Member of the House of Representatives
- Incumbent
- Assumed office 2026
- Constituency: Nicosia

Minister of Health (Cyprus)
- In office 27 July 2015 – 28 February 2018
- President: Nicos Anastasiades
- Preceded by: Philippos Patsalis
- Succeeded by: Constantinos Ioannou

Personal details
- Born: 10 January 1969 (age 57) Nicosia, Cyprus
- Party: Democratic Rally
- Occupation: Lawyer

= George Pamboridis =

Cypriot lawyer and politician (born 1969)

George Pamboridis (Greek: Γιώργος Παμπορίδης; born 10 January 1969) is a Cypriot lawyer and politician who has served as a member of the House of Representatives for Nicosia since 2026. He previously served as Minister of Health of the Republic of Cyprus from July 2015 to February 2018 under President Nicos Anastasiades.

During his tenure as health minister, he led the legislative and negotiation process that resulted in the introduction of the General Health System (GeSY), Cyprus’s universal healthcare system.

== Early life and education ==
Pamboridis was born in Nicosia in 1969.
He studied law at the National and Kapodistrian University of Athens and completed postgraduate studies at the University of Southampton (LL.M. in shipping law) and the London School of Economics (M.Sc. in international relations).

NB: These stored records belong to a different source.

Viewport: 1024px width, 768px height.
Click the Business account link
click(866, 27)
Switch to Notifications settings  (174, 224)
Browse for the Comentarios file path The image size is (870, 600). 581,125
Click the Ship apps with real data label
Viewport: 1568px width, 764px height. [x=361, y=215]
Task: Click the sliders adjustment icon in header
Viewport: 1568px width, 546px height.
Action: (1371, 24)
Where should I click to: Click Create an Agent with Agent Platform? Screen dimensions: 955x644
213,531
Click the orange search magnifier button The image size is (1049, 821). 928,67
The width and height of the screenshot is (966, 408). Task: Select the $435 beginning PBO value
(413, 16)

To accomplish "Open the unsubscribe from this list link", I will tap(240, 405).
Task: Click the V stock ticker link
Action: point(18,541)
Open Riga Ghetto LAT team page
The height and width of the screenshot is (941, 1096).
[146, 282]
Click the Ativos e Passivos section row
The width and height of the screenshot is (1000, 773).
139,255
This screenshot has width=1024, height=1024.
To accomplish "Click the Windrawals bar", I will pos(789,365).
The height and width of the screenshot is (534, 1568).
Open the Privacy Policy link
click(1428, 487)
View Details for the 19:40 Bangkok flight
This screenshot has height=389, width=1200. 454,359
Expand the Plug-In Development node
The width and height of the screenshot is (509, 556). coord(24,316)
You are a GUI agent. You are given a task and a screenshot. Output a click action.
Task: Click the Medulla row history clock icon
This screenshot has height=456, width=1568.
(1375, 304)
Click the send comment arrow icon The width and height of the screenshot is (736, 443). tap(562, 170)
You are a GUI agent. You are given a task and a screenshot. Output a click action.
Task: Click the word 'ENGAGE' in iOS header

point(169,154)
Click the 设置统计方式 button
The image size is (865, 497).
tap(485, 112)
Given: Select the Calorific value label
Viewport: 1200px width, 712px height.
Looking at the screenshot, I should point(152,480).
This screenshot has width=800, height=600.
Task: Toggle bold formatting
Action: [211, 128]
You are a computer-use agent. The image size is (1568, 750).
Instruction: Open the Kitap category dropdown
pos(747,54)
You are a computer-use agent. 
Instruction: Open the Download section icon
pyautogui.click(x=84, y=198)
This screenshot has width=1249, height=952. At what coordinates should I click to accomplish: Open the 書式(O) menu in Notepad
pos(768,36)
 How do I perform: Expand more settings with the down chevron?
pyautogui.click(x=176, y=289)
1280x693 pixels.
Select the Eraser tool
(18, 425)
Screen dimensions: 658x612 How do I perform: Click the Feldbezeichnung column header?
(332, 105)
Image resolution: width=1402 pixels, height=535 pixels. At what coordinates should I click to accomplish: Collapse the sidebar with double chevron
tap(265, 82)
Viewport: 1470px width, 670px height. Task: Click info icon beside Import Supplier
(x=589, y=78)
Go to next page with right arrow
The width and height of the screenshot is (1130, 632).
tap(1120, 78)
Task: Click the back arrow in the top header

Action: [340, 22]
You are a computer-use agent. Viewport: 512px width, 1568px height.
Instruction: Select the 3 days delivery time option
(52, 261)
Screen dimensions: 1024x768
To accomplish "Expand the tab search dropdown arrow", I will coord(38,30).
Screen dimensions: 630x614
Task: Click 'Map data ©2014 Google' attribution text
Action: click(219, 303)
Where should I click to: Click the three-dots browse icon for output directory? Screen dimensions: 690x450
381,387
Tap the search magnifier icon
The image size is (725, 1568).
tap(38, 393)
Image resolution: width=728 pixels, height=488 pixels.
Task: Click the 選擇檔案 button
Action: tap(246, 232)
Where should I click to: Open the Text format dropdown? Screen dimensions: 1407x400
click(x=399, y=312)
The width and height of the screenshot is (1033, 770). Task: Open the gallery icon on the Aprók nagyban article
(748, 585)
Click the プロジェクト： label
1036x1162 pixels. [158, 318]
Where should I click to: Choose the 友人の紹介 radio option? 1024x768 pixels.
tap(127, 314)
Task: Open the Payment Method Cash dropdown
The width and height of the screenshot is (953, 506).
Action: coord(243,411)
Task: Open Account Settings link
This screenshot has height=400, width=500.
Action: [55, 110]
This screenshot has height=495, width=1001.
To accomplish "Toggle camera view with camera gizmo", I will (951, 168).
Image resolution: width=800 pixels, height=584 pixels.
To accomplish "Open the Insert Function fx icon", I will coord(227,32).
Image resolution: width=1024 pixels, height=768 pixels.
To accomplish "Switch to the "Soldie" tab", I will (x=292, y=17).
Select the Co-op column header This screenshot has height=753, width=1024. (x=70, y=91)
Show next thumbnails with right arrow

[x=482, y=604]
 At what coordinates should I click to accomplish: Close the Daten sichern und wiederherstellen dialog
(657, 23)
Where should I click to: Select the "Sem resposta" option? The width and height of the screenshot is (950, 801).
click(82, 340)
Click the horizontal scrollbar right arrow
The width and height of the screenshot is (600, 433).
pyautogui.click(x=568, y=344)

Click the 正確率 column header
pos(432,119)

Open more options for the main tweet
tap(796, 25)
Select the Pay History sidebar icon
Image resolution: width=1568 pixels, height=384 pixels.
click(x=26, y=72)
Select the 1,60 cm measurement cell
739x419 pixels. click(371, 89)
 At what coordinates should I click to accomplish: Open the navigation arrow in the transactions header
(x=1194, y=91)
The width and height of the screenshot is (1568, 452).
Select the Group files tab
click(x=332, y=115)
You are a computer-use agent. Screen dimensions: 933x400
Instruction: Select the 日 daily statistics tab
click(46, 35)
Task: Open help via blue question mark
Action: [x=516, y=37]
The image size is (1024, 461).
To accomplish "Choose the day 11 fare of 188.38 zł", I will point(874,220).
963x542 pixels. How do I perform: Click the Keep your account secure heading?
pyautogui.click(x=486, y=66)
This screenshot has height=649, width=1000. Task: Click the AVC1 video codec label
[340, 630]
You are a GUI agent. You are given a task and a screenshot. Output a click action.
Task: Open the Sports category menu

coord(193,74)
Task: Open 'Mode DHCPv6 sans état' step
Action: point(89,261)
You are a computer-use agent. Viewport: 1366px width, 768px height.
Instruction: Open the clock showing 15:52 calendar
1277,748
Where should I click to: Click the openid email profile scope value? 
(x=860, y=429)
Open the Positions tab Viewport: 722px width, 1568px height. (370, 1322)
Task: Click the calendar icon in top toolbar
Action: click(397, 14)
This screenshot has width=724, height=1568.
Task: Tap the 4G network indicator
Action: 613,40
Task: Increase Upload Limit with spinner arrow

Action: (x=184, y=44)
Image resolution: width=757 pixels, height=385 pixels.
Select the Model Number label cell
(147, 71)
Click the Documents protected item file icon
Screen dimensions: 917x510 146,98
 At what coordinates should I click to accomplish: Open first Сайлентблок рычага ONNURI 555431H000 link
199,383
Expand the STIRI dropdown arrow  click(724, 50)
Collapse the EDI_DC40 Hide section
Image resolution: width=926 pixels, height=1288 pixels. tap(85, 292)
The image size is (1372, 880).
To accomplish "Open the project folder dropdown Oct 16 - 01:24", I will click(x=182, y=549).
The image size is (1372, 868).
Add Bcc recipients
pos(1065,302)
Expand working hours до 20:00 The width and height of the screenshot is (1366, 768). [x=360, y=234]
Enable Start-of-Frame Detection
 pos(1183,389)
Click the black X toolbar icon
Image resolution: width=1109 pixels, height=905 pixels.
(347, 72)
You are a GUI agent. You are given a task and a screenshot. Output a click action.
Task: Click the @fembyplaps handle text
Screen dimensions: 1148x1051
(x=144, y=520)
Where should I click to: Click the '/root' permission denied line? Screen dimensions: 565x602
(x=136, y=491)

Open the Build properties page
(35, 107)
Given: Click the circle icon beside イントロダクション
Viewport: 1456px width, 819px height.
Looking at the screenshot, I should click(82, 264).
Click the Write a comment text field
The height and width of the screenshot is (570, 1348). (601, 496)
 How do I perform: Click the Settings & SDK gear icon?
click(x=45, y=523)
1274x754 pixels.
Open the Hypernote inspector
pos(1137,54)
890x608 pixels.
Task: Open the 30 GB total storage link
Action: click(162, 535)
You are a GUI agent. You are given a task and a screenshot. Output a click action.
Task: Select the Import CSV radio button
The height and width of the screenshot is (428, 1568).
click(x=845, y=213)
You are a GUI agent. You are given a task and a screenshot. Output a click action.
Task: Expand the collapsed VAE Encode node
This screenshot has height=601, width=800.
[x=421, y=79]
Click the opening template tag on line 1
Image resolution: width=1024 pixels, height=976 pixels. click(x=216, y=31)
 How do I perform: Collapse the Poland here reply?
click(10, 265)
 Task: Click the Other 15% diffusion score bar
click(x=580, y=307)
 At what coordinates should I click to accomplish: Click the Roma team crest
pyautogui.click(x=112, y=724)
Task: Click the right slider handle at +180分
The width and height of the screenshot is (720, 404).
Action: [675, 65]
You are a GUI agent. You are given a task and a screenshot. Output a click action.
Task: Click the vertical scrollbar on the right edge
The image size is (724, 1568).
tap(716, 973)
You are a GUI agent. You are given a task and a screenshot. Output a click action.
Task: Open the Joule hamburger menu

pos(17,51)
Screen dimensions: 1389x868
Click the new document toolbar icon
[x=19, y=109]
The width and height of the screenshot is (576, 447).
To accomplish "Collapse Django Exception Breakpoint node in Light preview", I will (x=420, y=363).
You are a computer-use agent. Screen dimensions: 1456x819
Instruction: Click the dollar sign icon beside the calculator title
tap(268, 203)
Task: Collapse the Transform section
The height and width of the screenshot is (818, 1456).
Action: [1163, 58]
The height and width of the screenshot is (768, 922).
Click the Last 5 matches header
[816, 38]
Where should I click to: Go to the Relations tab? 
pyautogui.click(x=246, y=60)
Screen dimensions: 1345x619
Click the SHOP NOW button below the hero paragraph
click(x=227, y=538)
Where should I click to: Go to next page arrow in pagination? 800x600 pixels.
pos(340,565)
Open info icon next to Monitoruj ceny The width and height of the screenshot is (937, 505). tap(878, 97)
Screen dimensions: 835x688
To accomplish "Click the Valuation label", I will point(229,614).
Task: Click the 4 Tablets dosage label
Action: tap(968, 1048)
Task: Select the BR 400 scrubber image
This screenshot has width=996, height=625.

He later received a Ph.D. in law from the University of Southampton.

== Legal career ==
Pamboridis worked in the United Kingdom with the maritime law firm Holman Fenwick Willan before returning to Cyprus, where he became a partner at L. Papaphilippou & Co.
In 2003, he founded the law firm Pamboridis LLC.

== Minister of Health ==
Pamboridis was appointed Minister of Health on 27 July 2015, succeeding Philippos Patsalis.

=== Introduction of the General Health System (GeSY) ===
On 16 June 2017, the House of Representatives unanimously approved the legislative framework establishing the General Health System (GeSY).
Media coverage at the time described Pamboridis as having led prolonged negotiations with political parties, trade unions, medical associations and other stakeholders, resulting in consensus ahead of the parliamentary vote.

== Member of the House of Representatives ==
Pamboridis contested the 2026 Cypriot parliamentary election as a candidate of the Democratic Rally in the Nicosia constituency.

He was elected to the House of Representatives for Nicosia in the election held on 24 May 2026.

== Other roles ==
In 2019, The Cyprus Institute announced that Pamboridis had joined the board of trustees of the Cyprus Research and Educational Foundation.

== Publications ==
- International Shipping Law: Legislation and Enforcement (Kluwer Law International, 1999).